Для 1930-х годов характерно обращение ряда режиссеров к старинной западноевропейской комедии. Из этого материала подчас лепились шедевры: «Много шума из ничего» Шекспира у Вахтангова (с Мансуровой и Симоновым), «Собака на сене» Лопе де Вега в Театре Революции (с Бабановой и Лукьяновым), «Хозяйка гостиницы» Гольдони в театре Завадского с Марецкой, «Валенсианская вдова» опять же Лопе де Вега и опять же с Бабановой. Ренессансный Лопе де Вега был в такой моде, что юмористы острили: «Лопай де Вегу, ничего другого всё равно не дадут». Лопали, однако, с удовольствием, тем более что спектакли были заполнены хорошей музыкой, танцами и песнями.
Из «авангардистских», спорных спектаклей помню «Гамлета» в Театре Вахтангова в постановке Акимова. Постановка эта была не столь мудра, сколько оригинальна и подчеркнуто театральна.
Роль Гамлета поручили некрасивому, коренастому Горюнову – дескать, нигде у Шекспира не сказано, что принц был красив, а о том, что он толст, упоминает королева Гертруда. Симонов – Клавдий метался по сцене, как стрекоза, этим режиссер хотел доказать, что Клавдий – король не по праву, никакого королевского достоинства. Офелия – Вагрина по ходу действия напивалась пьяной. Целый акробатический этюд разыгрывали странствующие актеры в интермедии «Мышеловка», причем особой легкостью отличался Люциан в исполнении молодого Дмитрия Журавлева. Борясь с мистикой, Акимов изгнал из постановки тень отца Гамлета – ведь такого не бывает. Встреча с Призраком просто грезилась Гамлету, он произносил текст в диалоге и за себя, и за покойного отца, во втором случае говоря в горшок, отчего голос приобретал гулкий, «загробный» колорит. Впоследствии эта постановка была объявлена «формалистической».
Событием в театральной жизни Москвы явилась постановка «Отелло» с Остужевым в заглавной роли. Я видел в этой роли и темпераментного, порывистого Ваграма Папазяна. Старый Остужев – Отелло не молодился, он был импозантен и сдержан в движениях. Лейтмотивом его трактовки роли была не ревность, а обманутое человеческое достоинство, тем более что обман исходил, по его мнению, от тех, кого он больше всего любил и кому более других доверял, – от друга и от жены. Вместе с утратой веры в людей рушился весь духовный мир Отелло – вот в чем заключалась трагедия! Как благородно играл Остужев своего Отелло! Храбрый военачальник, мудрый политик, нежный супруг – всё видно было в нем, не хватало только молодости; казалось, что это не муж, а отец юной Дездемоны. Трагические нотки, пробивавшиеся сквозь внешне спокойную и величавую речь обманутого Отелло, вызывали у зрителя трепет и слезы. Голос Остужева по красоте мог сравниться только с голосом Качалова. Но в убийство им Дездемоны не верилось – не мог столь умный и умеющий владеть собой человек решиться на такое черное дело. Да не мог он и стать жертвой подлой интриги: кто-кто, а остужевский Отелло сразу бы ее разглядел. Папазяновский Отелло был глупее, но достоверней.

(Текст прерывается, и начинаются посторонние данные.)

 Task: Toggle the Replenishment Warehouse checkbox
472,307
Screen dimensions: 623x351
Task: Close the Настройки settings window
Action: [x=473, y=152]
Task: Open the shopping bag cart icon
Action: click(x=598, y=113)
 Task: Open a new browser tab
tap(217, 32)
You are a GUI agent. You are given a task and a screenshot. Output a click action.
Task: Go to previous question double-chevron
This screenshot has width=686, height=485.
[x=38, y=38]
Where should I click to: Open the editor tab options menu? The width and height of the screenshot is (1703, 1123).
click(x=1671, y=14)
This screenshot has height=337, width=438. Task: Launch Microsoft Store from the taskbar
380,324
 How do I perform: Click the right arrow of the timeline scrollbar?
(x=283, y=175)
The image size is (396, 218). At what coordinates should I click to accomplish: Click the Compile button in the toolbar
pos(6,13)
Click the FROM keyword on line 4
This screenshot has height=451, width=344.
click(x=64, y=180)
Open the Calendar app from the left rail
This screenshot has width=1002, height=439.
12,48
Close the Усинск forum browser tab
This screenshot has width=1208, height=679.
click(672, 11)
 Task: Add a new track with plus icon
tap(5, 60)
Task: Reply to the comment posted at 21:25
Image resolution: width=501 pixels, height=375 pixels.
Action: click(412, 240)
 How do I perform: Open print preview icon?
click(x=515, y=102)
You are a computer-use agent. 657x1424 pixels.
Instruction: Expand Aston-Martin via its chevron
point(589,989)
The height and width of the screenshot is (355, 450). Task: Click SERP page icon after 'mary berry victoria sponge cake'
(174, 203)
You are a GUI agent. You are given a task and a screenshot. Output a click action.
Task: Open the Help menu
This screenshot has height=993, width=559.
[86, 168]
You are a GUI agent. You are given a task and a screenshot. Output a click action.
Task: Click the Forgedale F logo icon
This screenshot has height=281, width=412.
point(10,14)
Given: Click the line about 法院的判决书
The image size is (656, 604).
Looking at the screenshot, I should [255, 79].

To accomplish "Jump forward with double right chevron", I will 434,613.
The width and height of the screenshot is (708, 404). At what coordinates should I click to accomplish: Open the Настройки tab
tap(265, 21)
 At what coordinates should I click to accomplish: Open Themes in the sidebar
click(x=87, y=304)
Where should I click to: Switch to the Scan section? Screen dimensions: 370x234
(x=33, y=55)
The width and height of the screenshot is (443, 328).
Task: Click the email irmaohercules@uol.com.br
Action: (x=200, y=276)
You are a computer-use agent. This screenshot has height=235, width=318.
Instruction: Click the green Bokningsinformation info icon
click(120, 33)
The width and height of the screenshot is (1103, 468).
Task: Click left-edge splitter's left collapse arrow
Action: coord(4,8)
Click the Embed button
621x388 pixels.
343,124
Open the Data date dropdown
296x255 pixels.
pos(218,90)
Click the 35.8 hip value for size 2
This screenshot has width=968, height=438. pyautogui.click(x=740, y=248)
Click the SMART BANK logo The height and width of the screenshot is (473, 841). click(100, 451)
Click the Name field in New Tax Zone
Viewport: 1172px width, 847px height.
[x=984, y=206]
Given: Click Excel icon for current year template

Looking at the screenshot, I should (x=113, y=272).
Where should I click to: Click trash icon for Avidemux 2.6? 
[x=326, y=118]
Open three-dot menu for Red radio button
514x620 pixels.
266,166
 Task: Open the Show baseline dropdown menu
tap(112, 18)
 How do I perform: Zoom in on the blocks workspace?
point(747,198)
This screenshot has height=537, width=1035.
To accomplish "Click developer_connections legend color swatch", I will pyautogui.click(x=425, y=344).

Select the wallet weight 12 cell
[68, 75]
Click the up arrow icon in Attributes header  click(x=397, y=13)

Вспоминая крупных актеров моей юности – Качалова, Леонидова, Остужева, Юрьева, Мордвинова, Черкасова, Вс. Аксенова и других, нахожу в них нечто общее: огромное внутреннее и внешнее благородство, не деланый, а нутряной аристократизм, маетерское умение владеть своим телом, лицом, а главное – голосом. Традиция явно шла еще от времен классицизма; затем, утраченная было благодаря провинциальным трагикам типа Несчастливце ва, к концу века она возродилась, утончилась и облагородилась, обогащенная высокой драматургией и резким подъемом театральной культуры того времени: после Толстого и Чехова нельзя было уже просто «рвать страсть в клочья». Лучшие актеры героико-трагического амплуа были высококультурными, всесторонне образованными людьми, стоявшими вровень с веком.